Could somebody help me with some questions, please?
We have an enclosed garden, but the fence isn't 5 feet high- if I add a foot of chicken wire to the top of our 4 ft fence would that do? And how far apart would they want the fence posts to be- currently it's posts and wire ant the posts are about 6/8 inches apart.
Our geography is a bit complicated - will they expect the dog to be able to get to the garden safely on it's own too- or will it be OK to say we'll keep it in and take it to the garden regularly?
I would have thought a sensible rehoming inspector would be happy with your chicken wire suggestion, and will advise you about what changes might be good to make. Are you thinking about a dog-door, like a giant cat-flap?
I'd be more interested in the bigger picture and fairly relaxed about the current state if it's clear that new owner has the right attitude and is willing to make the necessary changes.
Thank you. It's tricky because we live on a boat. We can make the boat and the deck safe (by reinstating our baby safety protocol!) and the garden is fine. But you have to walk along a 4 foot wide gang plank to get from boat to garden, and I don't really see how I can make that safe.
Hmm. The form we filled in actually had a tick box for houseboat- I hope that means they might be reasonable. Unlike the Cat's Protection League, who wouldn't even visit us- they said it would be a waste of time (still smarting from that, 8 years on)
If they aren't happy with chicken-wire, given it's malleability - could you use some trellis instead? like these.
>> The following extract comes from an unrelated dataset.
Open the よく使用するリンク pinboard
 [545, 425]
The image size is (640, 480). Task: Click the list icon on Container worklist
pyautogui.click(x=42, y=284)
As for the taking the dog to the garden. We didn't have a problem with this with the Dog's Trust - although it was many, many years ago. We lived in a terrace where we had to go out the back-door, cross the communal alleyway and then go into our fully fenced garden. We just agreed that we wouldn't leave the dog in the garden unattended, because you couldn't see it from the house unless you were standing at our bedroom window.
A decent rescue will work with you to find the right dog for your situation and needs and should be pleased that you are willing to make adjustments to your life/home to meet the needs of your prospective dog. Hopefully they would be able to advise you on the best way to make it work for both you and the dog.
As D0oin said, there are so many rescues out there and so many different dogs needing homes that you will find the right dog if you keep at it.
One of our clients (I run a dog-walking agency) is a rescue collie-cross who lives on a canal boat. The rescue were actually far more worried about their working patterns than the living on a boat bit!